— Скара. — Королева Лайтлин крепко обняла ее за плечи. Суровые и проницательные серо-голубые глаза привели ее в чувство, возвращая в настоящее. — Расскажешь мне, что там произошло?
— Дедушка ждал, когда придет подмога. — Слова бесцветно гудели, словно вдалеке жужжала пчела. — Мы ждали воинов Атиля, воинов Горма. Никто не пришел…
— Говори.
— Он совсем пал духом. Мать Кире убедила его пойти на мировую. Она отправила голубя, и праматерь Вексен прислала орла с ответом. Если мы сдадим крепость Мыс Бейла и распустим по домам воинов Тровенланда, если позволим армии Верховного короля свободно пройти по нашей земле, — она простит нас.
— Но прощение Вексен неведомо, — промолвила Лайтлин.
— Она послала в Ялетофт Яркого Йиллинга, поквитаться с нами. — Скара сглотнула кислые слюни, и вздрогнула тонкая шея бледной девушки в зеркале. Личико принца Друина сморщилось от бойцовской решимости: он рубил Колючку игрушечным мечом, а она пальцами отбивала удары. Детский воинственный клич звучал точь-в-точь как тот вой, полный ярости и боли, раздававшийся в темноте, все ближе к ней с каждой минутой. Все ближе к ней с каждым днем.
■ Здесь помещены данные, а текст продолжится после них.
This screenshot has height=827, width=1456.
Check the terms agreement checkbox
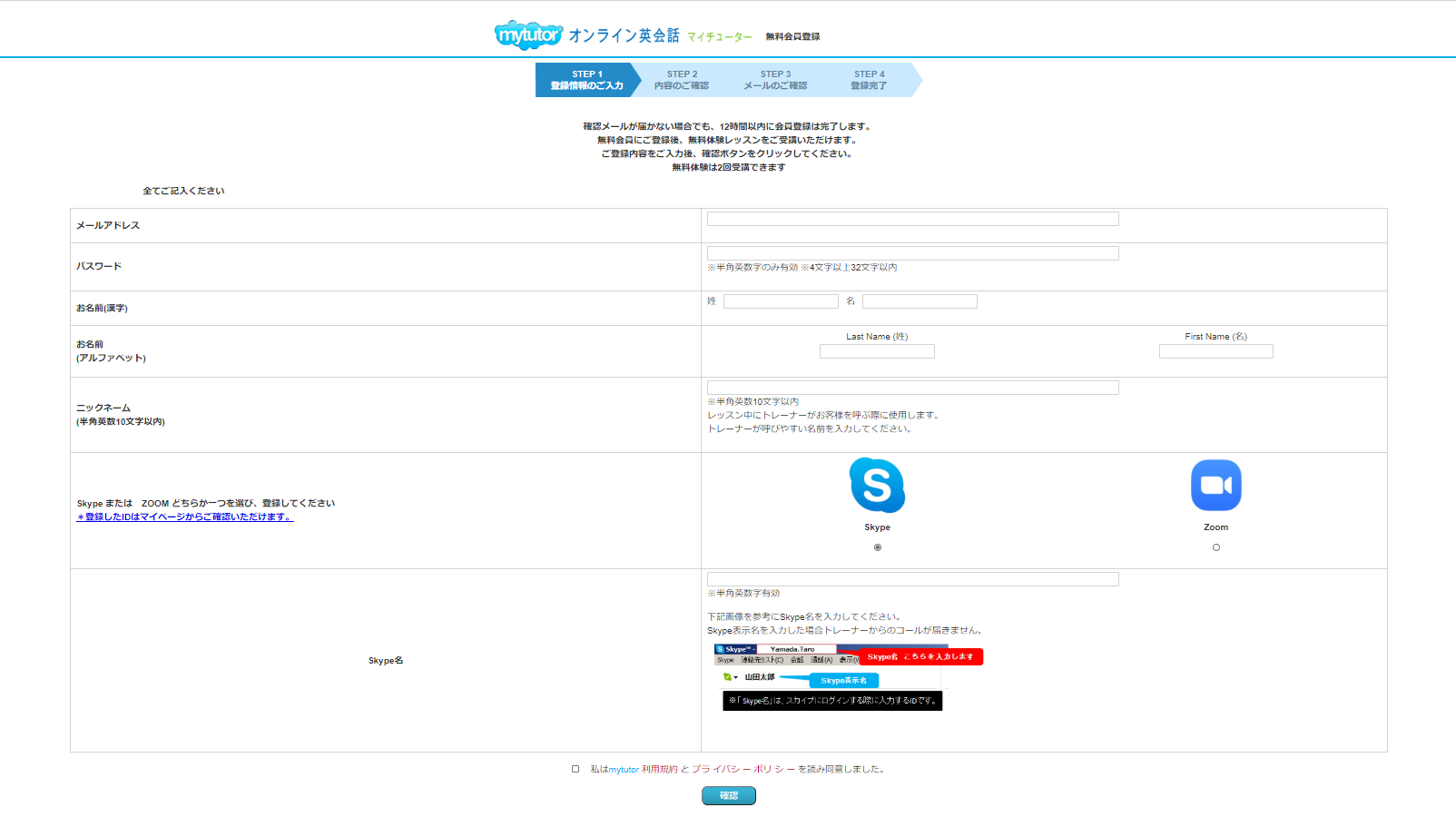click(x=576, y=769)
— Яркий Йиллинг отрубил голову матери Кире. Пронзил деда мечом — тот упал прямо в очаг.
У королевы Лайтлин расширились зрачки.
— Все это произошло… на твоих глазах?
Облако искр, отсветы на улыбках воинов, густая кровь капает с острия меча. Скара судорожно вздохнула и кивнула.
— Я сбежала под видом рабыни Синего Дженнера. Яркий Йиллинг подбросил монету, чтобы решить, надо ли убить и его… но монета…
Монета до сих пор вращалась перед ней в полумраке, до сих пор искрилась огненным цветом.
— Той ночью с тобой были боги, — прошептала Лайтлин.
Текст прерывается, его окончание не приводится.